● Written exercise
Please write out the lines below word for word.

● Records supplied
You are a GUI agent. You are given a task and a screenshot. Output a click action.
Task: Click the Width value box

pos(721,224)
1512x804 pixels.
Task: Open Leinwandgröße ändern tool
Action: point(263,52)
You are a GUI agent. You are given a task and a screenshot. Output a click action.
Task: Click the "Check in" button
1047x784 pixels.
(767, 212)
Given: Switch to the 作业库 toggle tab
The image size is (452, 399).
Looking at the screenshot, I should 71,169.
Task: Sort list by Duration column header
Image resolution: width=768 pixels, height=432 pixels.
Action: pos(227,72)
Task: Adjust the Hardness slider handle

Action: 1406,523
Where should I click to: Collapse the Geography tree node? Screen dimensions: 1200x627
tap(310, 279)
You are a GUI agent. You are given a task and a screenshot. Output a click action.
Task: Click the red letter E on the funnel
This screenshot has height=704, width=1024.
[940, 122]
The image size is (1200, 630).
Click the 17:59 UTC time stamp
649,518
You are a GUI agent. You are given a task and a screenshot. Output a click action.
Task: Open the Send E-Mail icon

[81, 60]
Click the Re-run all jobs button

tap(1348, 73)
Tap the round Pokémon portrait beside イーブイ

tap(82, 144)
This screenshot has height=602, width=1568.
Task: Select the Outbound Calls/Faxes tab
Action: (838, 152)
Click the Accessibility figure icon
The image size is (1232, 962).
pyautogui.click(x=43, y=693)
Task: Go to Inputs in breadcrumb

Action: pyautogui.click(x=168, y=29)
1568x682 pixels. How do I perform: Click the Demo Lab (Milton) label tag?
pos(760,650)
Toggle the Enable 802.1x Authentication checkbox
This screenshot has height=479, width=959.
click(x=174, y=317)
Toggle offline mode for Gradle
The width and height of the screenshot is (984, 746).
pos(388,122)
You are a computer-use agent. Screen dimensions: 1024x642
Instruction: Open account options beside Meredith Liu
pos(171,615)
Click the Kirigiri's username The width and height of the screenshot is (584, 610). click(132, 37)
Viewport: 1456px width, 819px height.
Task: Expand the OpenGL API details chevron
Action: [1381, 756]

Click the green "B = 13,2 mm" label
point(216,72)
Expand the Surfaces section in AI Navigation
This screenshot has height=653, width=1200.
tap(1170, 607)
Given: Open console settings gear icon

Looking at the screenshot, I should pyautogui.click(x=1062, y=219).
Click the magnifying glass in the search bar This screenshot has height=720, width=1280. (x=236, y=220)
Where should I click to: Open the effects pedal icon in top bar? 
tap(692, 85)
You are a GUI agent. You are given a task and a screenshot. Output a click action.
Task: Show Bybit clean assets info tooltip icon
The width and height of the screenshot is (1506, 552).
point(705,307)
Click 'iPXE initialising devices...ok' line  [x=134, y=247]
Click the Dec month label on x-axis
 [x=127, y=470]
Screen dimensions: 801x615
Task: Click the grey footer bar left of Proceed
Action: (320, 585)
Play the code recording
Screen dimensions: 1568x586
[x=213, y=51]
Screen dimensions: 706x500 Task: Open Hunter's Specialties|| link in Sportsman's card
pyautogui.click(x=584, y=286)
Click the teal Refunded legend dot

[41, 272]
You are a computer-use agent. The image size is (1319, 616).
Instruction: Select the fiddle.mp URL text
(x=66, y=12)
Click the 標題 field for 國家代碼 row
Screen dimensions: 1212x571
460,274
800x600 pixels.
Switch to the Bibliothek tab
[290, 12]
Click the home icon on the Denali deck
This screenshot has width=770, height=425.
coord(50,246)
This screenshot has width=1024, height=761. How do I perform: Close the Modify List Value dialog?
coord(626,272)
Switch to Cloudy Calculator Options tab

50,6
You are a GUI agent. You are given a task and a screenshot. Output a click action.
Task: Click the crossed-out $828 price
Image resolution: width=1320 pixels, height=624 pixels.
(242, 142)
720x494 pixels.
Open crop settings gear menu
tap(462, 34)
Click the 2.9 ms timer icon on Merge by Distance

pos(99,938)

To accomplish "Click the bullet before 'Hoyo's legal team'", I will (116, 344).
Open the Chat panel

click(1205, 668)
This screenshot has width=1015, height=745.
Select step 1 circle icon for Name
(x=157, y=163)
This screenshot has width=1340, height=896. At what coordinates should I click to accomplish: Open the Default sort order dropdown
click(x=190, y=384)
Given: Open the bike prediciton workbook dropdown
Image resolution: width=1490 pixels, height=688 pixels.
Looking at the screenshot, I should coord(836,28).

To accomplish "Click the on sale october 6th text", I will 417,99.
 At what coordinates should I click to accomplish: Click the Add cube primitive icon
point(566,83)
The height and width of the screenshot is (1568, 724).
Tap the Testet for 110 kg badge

● Final answer
You are a GUI agent. You are given a task and a screenshot. Output a click action.
Task: Click the Width value box

pos(721,224)
1512x804 pixels.
Task: Open Leinwandgröße ändern tool
Action: point(263,52)
You are a GUI agent. You are given a task and a screenshot. Output a click action.
Task: Click the "Check in" button
1047x784 pixels.
(767, 212)
Given: Switch to the 作业库 toggle tab
The image size is (452, 399).
Looking at the screenshot, I should 71,169.
Task: Sort list by Duration column header
Image resolution: width=768 pixels, height=432 pixels.
Action: pos(227,72)
Task: Adjust the Hardness slider handle

Action: 1406,523
Where should I click to: Collapse the Geography tree node? Screen dimensions: 1200x627
tap(310, 279)
You are a GUI agent. You are given a task and a screenshot. Output a click action.
Task: Click the red letter E on the funnel
This screenshot has height=704, width=1024.
[940, 122]
The image size is (1200, 630).
Click the 17:59 UTC time stamp
649,518
You are a GUI agent. You are given a task and a screenshot. Output a click action.
Task: Open the Send E-Mail icon

[81, 60]
Click the Re-run all jobs button

tap(1348, 73)
Tap the round Pokémon portrait beside イーブイ

tap(82, 144)
This screenshot has height=602, width=1568.
Task: Select the Outbound Calls/Faxes tab
Action: (838, 152)
Click the Accessibility figure icon
The image size is (1232, 962).
pyautogui.click(x=43, y=693)
Task: Go to Inputs in breadcrumb

Action: pyautogui.click(x=168, y=29)
1568x682 pixels. How do I perform: Click the Demo Lab (Milton) label tag?
pos(760,650)
Toggle the Enable 802.1x Authentication checkbox
This screenshot has height=479, width=959.
click(x=174, y=317)
Toggle offline mode for Gradle
The width and height of the screenshot is (984, 746).
pos(388,122)
You are a computer-use agent. Screen dimensions: 1024x642
Instruction: Open account options beside Meredith Liu
pos(171,615)
Click the Kirigiri's username The width and height of the screenshot is (584, 610). click(132, 37)
Viewport: 1456px width, 819px height.
Task: Expand the OpenGL API details chevron
Action: [1381, 756]

Click the green "B = 13,2 mm" label
point(216,72)
Expand the Surfaces section in AI Navigation
This screenshot has height=653, width=1200.
tap(1170, 607)
Given: Open console settings gear icon

Looking at the screenshot, I should pyautogui.click(x=1062, y=219).
Click the magnifying glass in the search bar This screenshot has height=720, width=1280. (x=236, y=220)
Where should I click to: Open the effects pedal icon in top bar? 
tap(692, 85)
You are a GUI agent. You are given a task and a screenshot. Output a click action.
Task: Show Bybit clean assets info tooltip icon
The width and height of the screenshot is (1506, 552).
point(705,307)
Click 'iPXE initialising devices...ok' line  [x=134, y=247]
Click the Dec month label on x-axis
 [x=127, y=470]
Screen dimensions: 801x615
Task: Click the grey footer bar left of Proceed
Action: (320, 585)
Play the code recording
Screen dimensions: 1568x586
[x=213, y=51]
Screen dimensions: 706x500 Task: Open Hunter's Specialties|| link in Sportsman's card
pyautogui.click(x=584, y=286)
Click the teal Refunded legend dot

[41, 272]
You are a computer-use agent. The image size is (1319, 616).
Instruction: Select the fiddle.mp URL text
(x=66, y=12)
Click the 標題 field for 國家代碼 row
Screen dimensions: 1212x571
460,274
800x600 pixels.
Switch to the Bibliothek tab
[290, 12]
Click the home icon on the Denali deck
This screenshot has width=770, height=425.
coord(50,246)
This screenshot has width=1024, height=761. How do I perform: Close the Modify List Value dialog?
coord(626,272)
Switch to Cloudy Calculator Options tab

50,6
You are a GUI agent. You are given a task and a screenshot. Output a click action.
Task: Click the crossed-out $828 price
Image resolution: width=1320 pixels, height=624 pixels.
(242, 142)
720x494 pixels.
Open crop settings gear menu
tap(462, 34)
Click the 2.9 ms timer icon on Merge by Distance

pos(99,938)

To accomplish "Click the bullet before 'Hoyo's legal team'", I will (116, 344).
Open the Chat panel

click(1205, 668)
This screenshot has width=1015, height=745.
Select step 1 circle icon for Name
(x=157, y=163)
This screenshot has width=1340, height=896. At what coordinates should I click to accomplish: Open the Default sort order dropdown
click(x=190, y=384)
Given: Open the bike prediciton workbook dropdown
Image resolution: width=1490 pixels, height=688 pixels.
Looking at the screenshot, I should coord(836,28).

To accomplish "Click the on sale october 6th text", I will 417,99.
 At what coordinates should I click to accomplish: Click the Add cube primitive icon
point(566,83)
The height and width of the screenshot is (1568, 724).
Tap the Testet for 110 kg badge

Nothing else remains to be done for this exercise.